Methods: Data utilized for this observational study were taken from a pilot dataset collected at San Martino Hospital (Genova) between January 2016 and June 2017. All cases of suspected stroke arriving at First Aid of San Martino Hospital were enrolled. Stroke cases confirmed by neurologists but unidentified during the emergency call have been reviewed by EMD-Q (Emergency Medical Dispatcher Quality Assurance).

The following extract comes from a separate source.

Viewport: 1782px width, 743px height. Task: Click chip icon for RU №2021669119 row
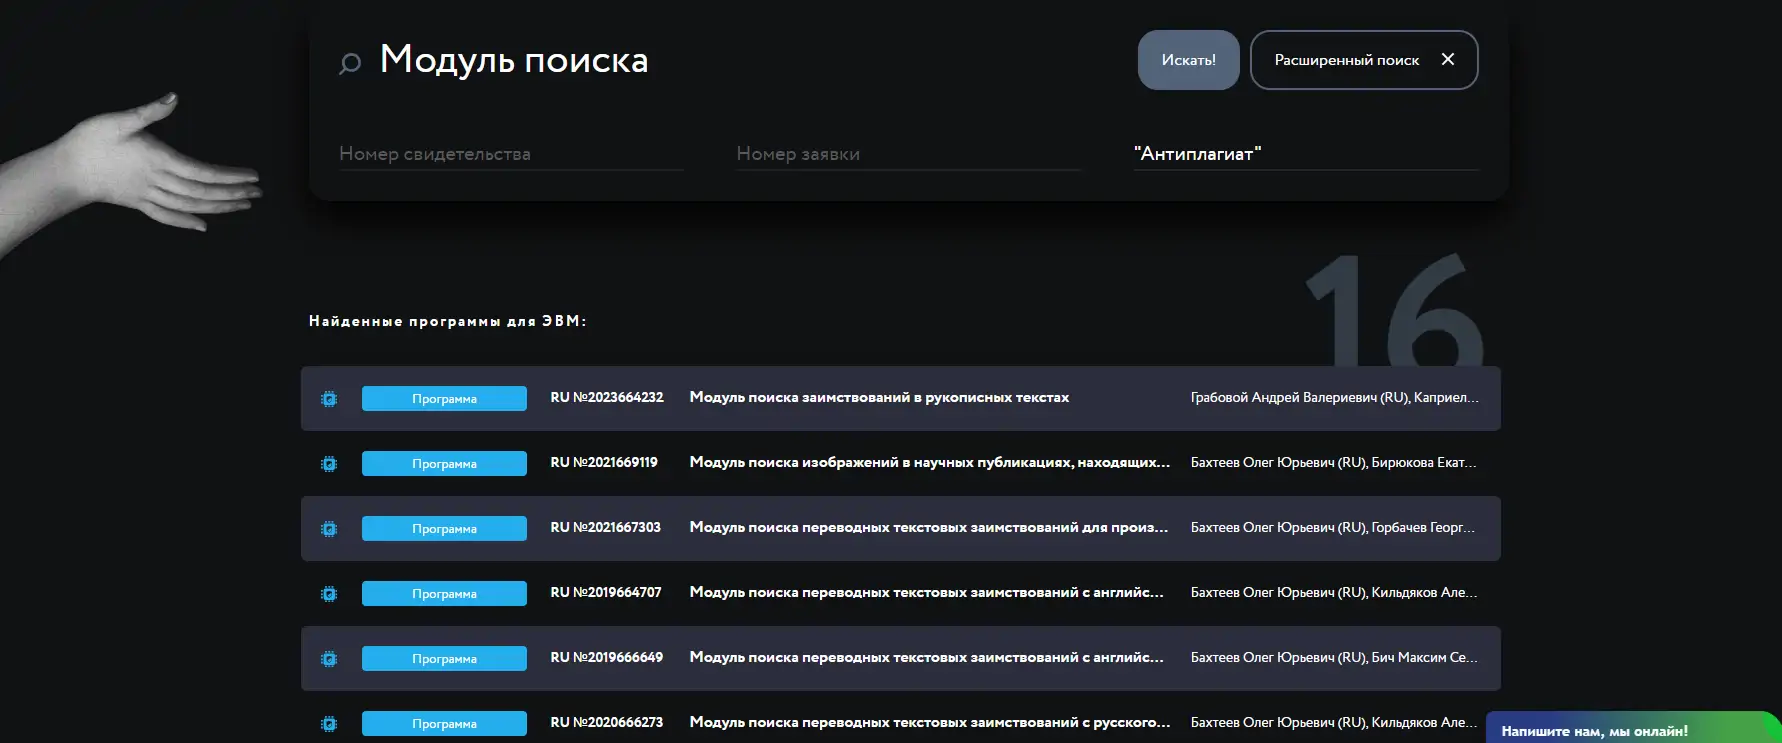[329, 464]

Results: Of 438 suspected strokes included in the registry, 353 (80.6%) called EMS. Of those who called EMS, 205 (58.1%) were identified as suspected stroke by the EMD during the emergency call. Of the remaining 148 cases, in 104 the suspicion of stroke was posed by ambulance rescuers. In the 104 cases identified on scene but not by EMDs, the most frequent EMD Chief Complaints were Sick Person (n=31, 29.8%), Unconscious/Fainting (n=28, 26.9%), Unknown Problem (n=l6, 15.4%) and Falls (n=l5; 14.4%). The Medical Priority Dispatch System (MPDS) Stroke Diagnostic Tool (SDxT) was used in 129 (62.9%) cases: 5 (3.9%) found no evidence of stroke, 87 (67.4%) found PARTIAL evidence, 5 (3.9%) found STRONG evidence, and 32 (24.8%) found CLEAR evidence. The neurologist at the hospital confirmed 260 cases out of 353 (73.7%): of these, 91.5% (n=238) were ischemic, and 8.5% (n=22) were hemorrhagic.

Conclusion: In this sample, the MPDS showed an excellent ability to identify patients with stroke during the emergency call.